11 3月 2012

ONE YEAR LATER


After the farewell party.
On 11th March at Mcdonald's in London

やっぱり、寝ぼけまなこでBBCを見たときの衝撃は、一年経ってもどう表現すればいいか分からないままです。どんなに衛星放送にかじりついても、どんなに友達と情報収集に躍起になっても、いくら手を伸ばしたところで画面の向こうに行けないことが虚しかった。というか怖かった。自分の無力さはわかっちゃいたけど、実際に、ほんとうになにもできない。メールが届かないんだもん、「がんばって」すらいえなかったよ。ただただ傍観して、幼稚園児のときみたいなお祈りするだけ。
空席ばかりの帰りのフライト、動かなかった成田エクスプレス、バスからおりたときの新宿の薄暗さ、下を向いてる道行く人たち、ヨーグルトが一人一個しか買えないスーパー。よく知ってるはずなのに、知らない街に帰ってきたみたいだった。

思い返せばそんな状況だったから、「あの震災から学んだこと~」なんて結果論でかつ、綺麗事でしかないのだけれど、いま考えれば、この一年で“「またね」の「また」なんてどこにもない”ってことの意味を自分なりに消化したんだと思う。だからどうしなきゃいけないのか。それに気づいたらするべきことは単純明快だったけどね。
まっさきに思い浮かんだのは小学校2年生の教科書に載ってたハンス=ウイルヘルムの「ずうっと、ずっと、大すきだよ」。 「僕」みたいに、好きなときに好きってきちんと言葉にすること。後悔しないための予防線でしかないのかもしれないけれど、私はいまこう思ってるんだよってきちんと伝えていくこと。

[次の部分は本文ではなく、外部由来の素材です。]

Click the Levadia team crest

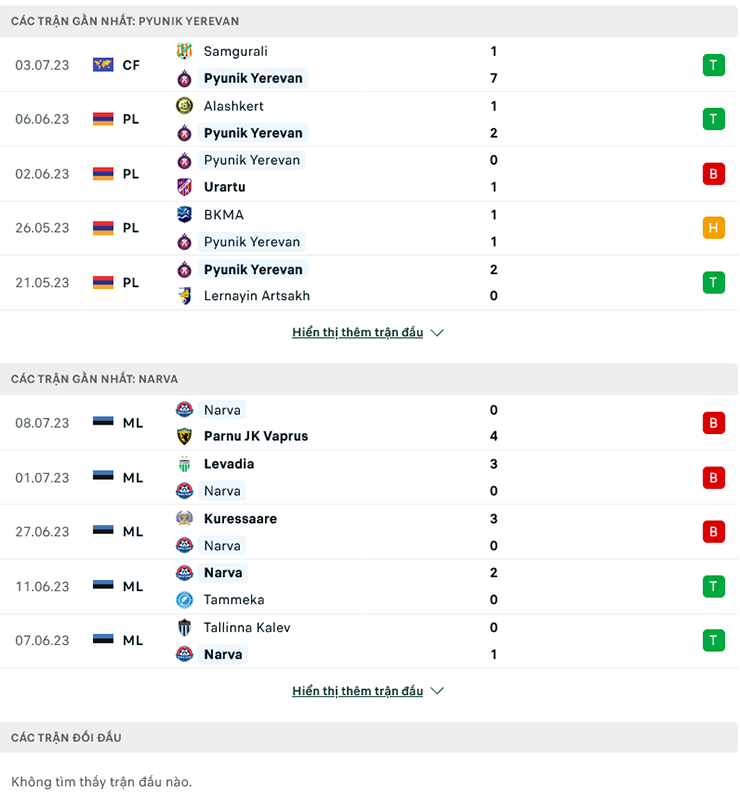point(184,464)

人と話してて、目を見て話せると、それだけで、あぁ幸せだなって思う。笑ってくれてると更にうれしい。なんであんなに嬉しいのかな、純粋にもっとみせてっていいたくなる。きちんと反応が返ってくるのもうれしい。相手もそう思ってくれてるといいなって思う。そんなサイクルのくりかえし。
逆もまたしかり。言葉にして文字にして人から伝えられると、ひっかかってた不安もあっという間にどっか吹っ飛んでく。本当にスーって跡形もなくどっかに消えてっちゃう。

恥ずかしいからってそっちに予防線をはってたら、言わなかったことをあとあときっと後悔する。
10歳のときの後悔を教訓にするのには、気づいたら10年もかかっていました。十年一昔というだけあって、時間のもたらす変化に抵抗はできなくて、さまざまなものを手に入れては失って。10歳だった自分は20歳になった。環境も考えも性格も…言わずもがな、か(笑)ものごとはすぐ、“変わる”“変わらない”って概念にくっつけられがちだけど、いくつになってもいつまでたってもきっと自分は自分。いろんなものがくっついては離れてまたくっついて、なかなか幸せです。

世界はきっともっと広いし、きっともっとやさしい刺激がたくさんあると思う。
だからいまはもっと、もっと自分を解放してあげたい。24時間を暑苦しくルーティンしていきたい。
そりゃ、数打ってるから当たりは多くなったけど、そのぶんハズレも多い。この一年、一回だけ行動したことを後悔した日もありました。そんなときは“I wanna die!”としか思えなくなるけど、でもそこから学んだこともあったからこそ今はちょっと先に進めてる。

「これから先たくさんの人に出会うだろうけど、その人のいいところを見なさい」
12歳だったわたしにそういってくれた塾の先生。
「you have a lots to give the world.」
先日私の写真を見てそういってくれた高校の先生。
いろんな人のいろんな言葉が、気づいたら日々の糧になっている。日本語には暗黙の美みたいなものがあるけど、その人の耳に直接届けてあげたら、きっとその方が素敵だと思うんです。

やりたいこともいいたいこともやるべきだしいうべき、
そんなシンプルなことに気づいて行動にうつすようになった一年だったように思います。

きっかけも結果も抜けてるところが多いから、むずかしいことはわからない。でも、一瞬一瞬を目かっぴらいて見届けていきたいの。この一年も、そのつぎも、忘れたくない出来事をたくさん抱えていきたい。そんなことを考えながら、そっと一日過ごそうと思います。